MATERIALS PROVIDED:
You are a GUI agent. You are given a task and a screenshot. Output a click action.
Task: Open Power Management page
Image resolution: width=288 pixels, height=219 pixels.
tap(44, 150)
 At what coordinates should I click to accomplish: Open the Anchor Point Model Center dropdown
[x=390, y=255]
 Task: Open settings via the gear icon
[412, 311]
...
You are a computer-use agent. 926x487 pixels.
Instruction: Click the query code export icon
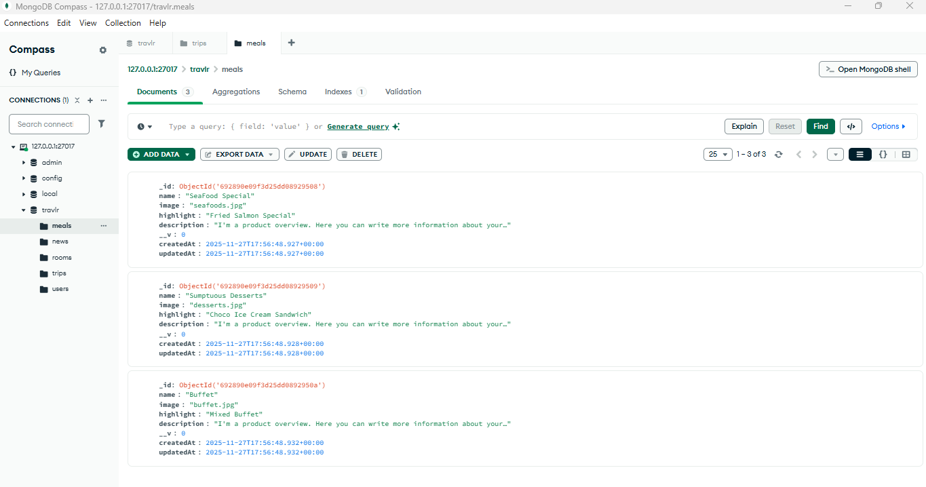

TASK STATEMENT: If a line contains the string "agent", include it in the tally; report the final tally for the whole listing and nothing else.

EXERCISE RESPONSE: 2